The problem is that Easley’s argument for fiscal restraint lacks consistency and credibility. While criticizing the legislature’s tentative agreement on a tiny $31 million tax-relief package for 2008-09, Easley continued to call for higher teacher-pay raises with a far-higher fiscal impact. He even had the audacity to claim that “teachers get shafted” in the House and Senate budget plans, though teachers would in fact get roughly a 3 percent boost. That’s the same average pay raise that other state employees would get. Easley had wanted to give teachers a 7 percent raise and, if we’re going to use the term this way, give other state employees the shaft.

As for the governor’s credibility as a champion of fiscal propriety, it appears to have flown out the window somewhere between Southport, St. Petersburg, and the Sabine Hills.

The governor’s new proposal is to nix the $31 million in tax relief and transform the pay raises so that employees get a flat 3 percent, rather than the legislature’s proposal for a 2.75 percent raise or $1,100, whichever is higher. He says the change would save $25 million, freeing up a total of $56 million next year to help offset any slack revenue growth. But there is no shortage of ways to save $56 million, or several times that amount. North Carolina’s state government remains expensive, expansive, and in many cases ineffective. Fiddling with average pay-raise percentages is about as far removed from leadership as one can get, given the opportunities for reforming government and the stakes if we don’t.

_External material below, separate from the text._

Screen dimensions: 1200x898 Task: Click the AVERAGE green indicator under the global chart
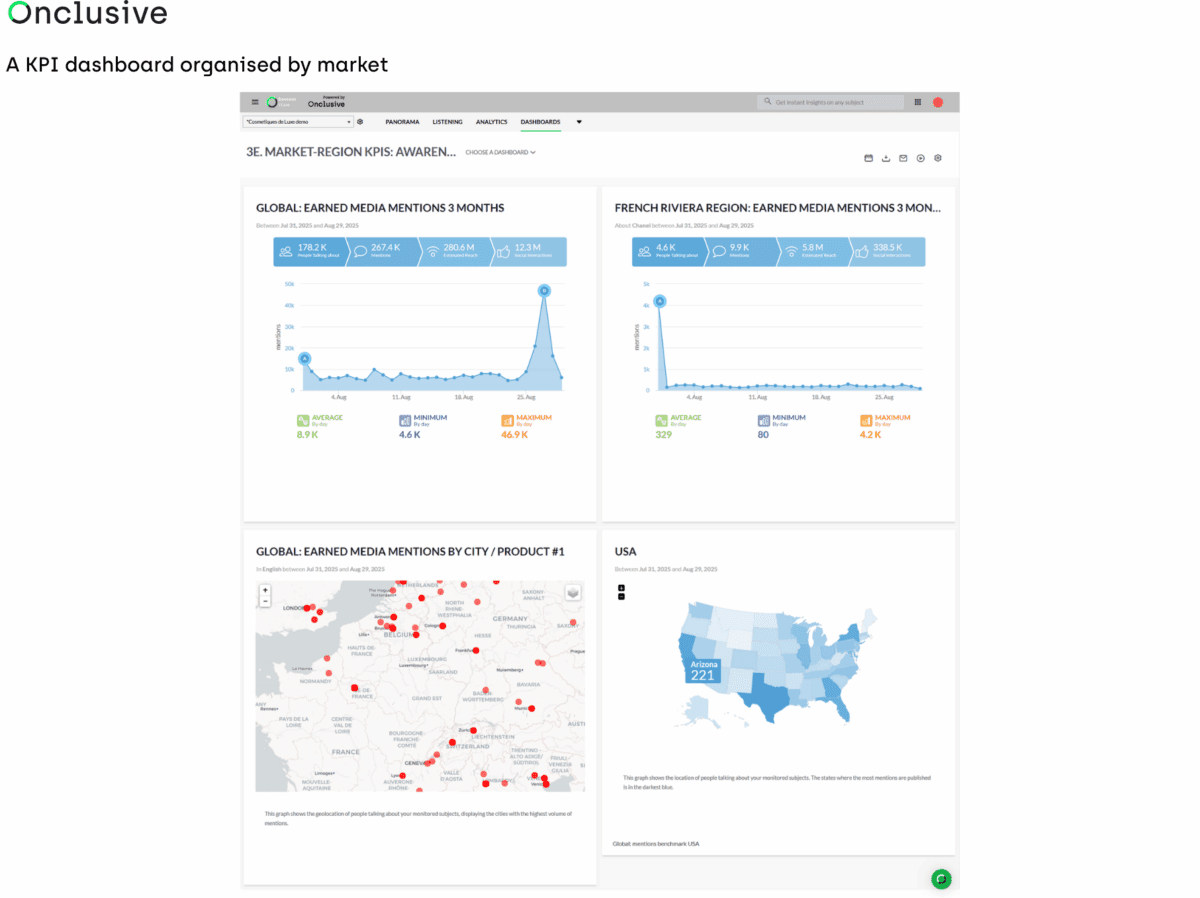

Are legislative leaders any more willing to delve deeply into the state’s continuation budget to make fundamental, lasting changes? Unfortunately, no.

Whatever the outcome of this week’s negotiations, the 2008-09 state budget will grow slower than it has in a long time. Slower, indeed, that most versions of a Taxpayer Bill of Rights would have allowed. Good. But by again kicking the can down the road on structural reforms and issuing more than a half-billion-dollars in new state COP debt without a vote of the people, the General Assembly and the Easley administration will be saddling the next governor – whoever he or she may be – with an expensive debt load and a lot of unfinished business.

And then the whole process will start again.

Hood is president of the John Locke Foundation.